> ACTIVITY
Render every entry verbatim.

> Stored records
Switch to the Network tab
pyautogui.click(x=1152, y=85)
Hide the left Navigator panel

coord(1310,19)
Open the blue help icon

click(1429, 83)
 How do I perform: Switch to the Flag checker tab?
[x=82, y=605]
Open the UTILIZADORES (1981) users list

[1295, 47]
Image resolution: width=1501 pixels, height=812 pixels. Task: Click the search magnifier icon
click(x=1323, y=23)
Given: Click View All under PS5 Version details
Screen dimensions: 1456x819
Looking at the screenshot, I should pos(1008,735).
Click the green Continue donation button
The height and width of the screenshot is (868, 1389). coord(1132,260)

> WRITTEN RESPONSE
Switch to the Network tab
pyautogui.click(x=1152, y=85)
Hide the left Navigator panel

coord(1310,19)
Open the blue help icon

click(1429, 83)
 How do I perform: Switch to the Flag checker tab?
[x=82, y=605]
Open the UTILIZADORES (1981) users list

[1295, 47]
Image resolution: width=1501 pixels, height=812 pixels. Task: Click the search magnifier icon
click(x=1323, y=23)
Given: Click View All under PS5 Version details
Screen dimensions: 1456x819
Looking at the screenshot, I should pos(1008,735).
Click the green Continue donation button
The height and width of the screenshot is (868, 1389). coord(1132,260)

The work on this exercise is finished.